For the small, industrialised country, which was occupied by the Soviet Union from 1940 to 1991, going online with the governmental services is seen as an opportunity for years to come.

“Eventually, one country takes most of the entrepreneurs internationally,” said Korjus. “Estonia can be the nation to do this.”

From the government side, the risks are minimal, as e-residents pay the cost of getting the ID cards and the same infrastructure has to be maintained for citizens anyway. This means the extra cost is limited.

Indeed, the opportunity to set up an EU company from afar could be attractive for many online entrepreneurs based outside the European Union.

One more hurdle

Today, all the essential business services are available for e-residents, and the last administrative challenge to becoming a truly location-independent country is the ability to open corporate bank accounts remotely for e-residents. This hurdle is due to be removed any day now. The laws were changed last year to enable this, but banks have taken their time to implement them.

Opening the country and its governmental systems and creating an online business environment has been a focus for the e-Residency team.

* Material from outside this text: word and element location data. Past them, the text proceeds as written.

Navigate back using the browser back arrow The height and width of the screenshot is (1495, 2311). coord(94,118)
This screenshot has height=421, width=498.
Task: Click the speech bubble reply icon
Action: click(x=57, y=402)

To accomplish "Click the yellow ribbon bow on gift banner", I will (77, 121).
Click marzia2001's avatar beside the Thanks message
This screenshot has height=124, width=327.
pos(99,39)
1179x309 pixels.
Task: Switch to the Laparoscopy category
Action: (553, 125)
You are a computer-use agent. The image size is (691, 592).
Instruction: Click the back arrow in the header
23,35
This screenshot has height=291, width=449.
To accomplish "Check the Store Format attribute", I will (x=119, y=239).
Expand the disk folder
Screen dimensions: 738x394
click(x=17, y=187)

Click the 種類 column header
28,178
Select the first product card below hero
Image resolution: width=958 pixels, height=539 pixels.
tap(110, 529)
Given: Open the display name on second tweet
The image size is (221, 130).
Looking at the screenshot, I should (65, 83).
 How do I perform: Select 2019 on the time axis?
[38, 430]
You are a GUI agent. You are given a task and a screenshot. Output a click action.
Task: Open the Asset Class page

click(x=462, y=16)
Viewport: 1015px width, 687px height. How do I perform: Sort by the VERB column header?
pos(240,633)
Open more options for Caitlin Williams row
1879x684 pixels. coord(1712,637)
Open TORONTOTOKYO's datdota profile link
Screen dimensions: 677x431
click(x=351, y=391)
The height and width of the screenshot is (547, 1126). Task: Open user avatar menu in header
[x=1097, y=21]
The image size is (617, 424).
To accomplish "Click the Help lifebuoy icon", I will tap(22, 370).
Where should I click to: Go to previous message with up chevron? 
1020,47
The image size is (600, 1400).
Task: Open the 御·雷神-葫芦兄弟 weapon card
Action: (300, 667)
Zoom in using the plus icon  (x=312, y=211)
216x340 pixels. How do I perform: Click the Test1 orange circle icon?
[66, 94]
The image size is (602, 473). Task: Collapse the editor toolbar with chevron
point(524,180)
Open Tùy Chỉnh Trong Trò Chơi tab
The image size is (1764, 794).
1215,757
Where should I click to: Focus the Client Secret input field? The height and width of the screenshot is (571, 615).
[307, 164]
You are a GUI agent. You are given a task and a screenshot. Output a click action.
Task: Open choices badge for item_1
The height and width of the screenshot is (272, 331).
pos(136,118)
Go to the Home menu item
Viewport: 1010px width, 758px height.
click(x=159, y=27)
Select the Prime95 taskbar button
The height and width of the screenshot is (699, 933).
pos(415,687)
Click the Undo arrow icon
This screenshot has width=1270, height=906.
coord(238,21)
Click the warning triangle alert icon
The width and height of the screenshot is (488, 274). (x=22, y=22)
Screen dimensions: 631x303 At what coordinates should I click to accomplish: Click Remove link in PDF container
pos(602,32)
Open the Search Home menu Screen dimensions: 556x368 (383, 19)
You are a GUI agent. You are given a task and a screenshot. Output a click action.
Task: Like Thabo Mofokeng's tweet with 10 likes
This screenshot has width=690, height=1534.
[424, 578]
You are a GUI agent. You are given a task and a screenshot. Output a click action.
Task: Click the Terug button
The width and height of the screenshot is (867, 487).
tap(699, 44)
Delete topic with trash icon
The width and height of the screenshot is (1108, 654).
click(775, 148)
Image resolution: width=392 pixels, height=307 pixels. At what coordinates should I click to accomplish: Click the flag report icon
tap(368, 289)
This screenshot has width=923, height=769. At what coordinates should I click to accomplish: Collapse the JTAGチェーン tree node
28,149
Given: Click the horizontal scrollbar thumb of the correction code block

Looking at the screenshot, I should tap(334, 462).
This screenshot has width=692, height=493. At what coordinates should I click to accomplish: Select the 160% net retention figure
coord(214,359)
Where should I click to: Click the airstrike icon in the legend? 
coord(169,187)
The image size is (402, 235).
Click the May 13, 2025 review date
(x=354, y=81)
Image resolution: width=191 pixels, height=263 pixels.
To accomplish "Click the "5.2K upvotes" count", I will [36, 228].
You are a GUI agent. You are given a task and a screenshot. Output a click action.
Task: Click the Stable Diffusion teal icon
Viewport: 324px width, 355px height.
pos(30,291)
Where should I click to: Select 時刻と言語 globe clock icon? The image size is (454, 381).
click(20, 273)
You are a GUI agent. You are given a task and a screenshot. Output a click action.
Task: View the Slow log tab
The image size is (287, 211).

“We can say that we have a product and an offering for e-residents,” said Korjus. “We have changed more than 10 laws in that time, as well as a lot of processes, and we have built new services.

“You never have to visit Estonia. It is a matter of convenience. People can visit the country as tourists, but it should only be voluntary,” he said.

There are service providers in the market to help foreigners launch and run their companies.

For example, Nasdaq, which operates a local Tallinn Stock Exchange, has launched an online shareholder meeting and voting system for e-residents. 

A startup called LeapIn is the first to build a platform for e-residents to launch companies as well as run them, and it has seen a spike in interest since the service opened up.

“Interest from freelancers and contractors using LeapIn for starting and running businesses is on the steep rise,” said Erik Mell, CEO of LeapIn. “The first e-residents were just fans of Estonia, but more and more are actually using it to conduct business,” said Erik Mell, CEO of LeapIn.

“For digital nomads, location independence via remote management makes the LeapIn solution especially attractive. Little administrative hassle, low bureaucracy and transparent pricing are a bonus.”

Safe EU harbour for Brits

One of the first Brits to launch an e-company in Estonia using LeapIn was digital nomad Zack Young.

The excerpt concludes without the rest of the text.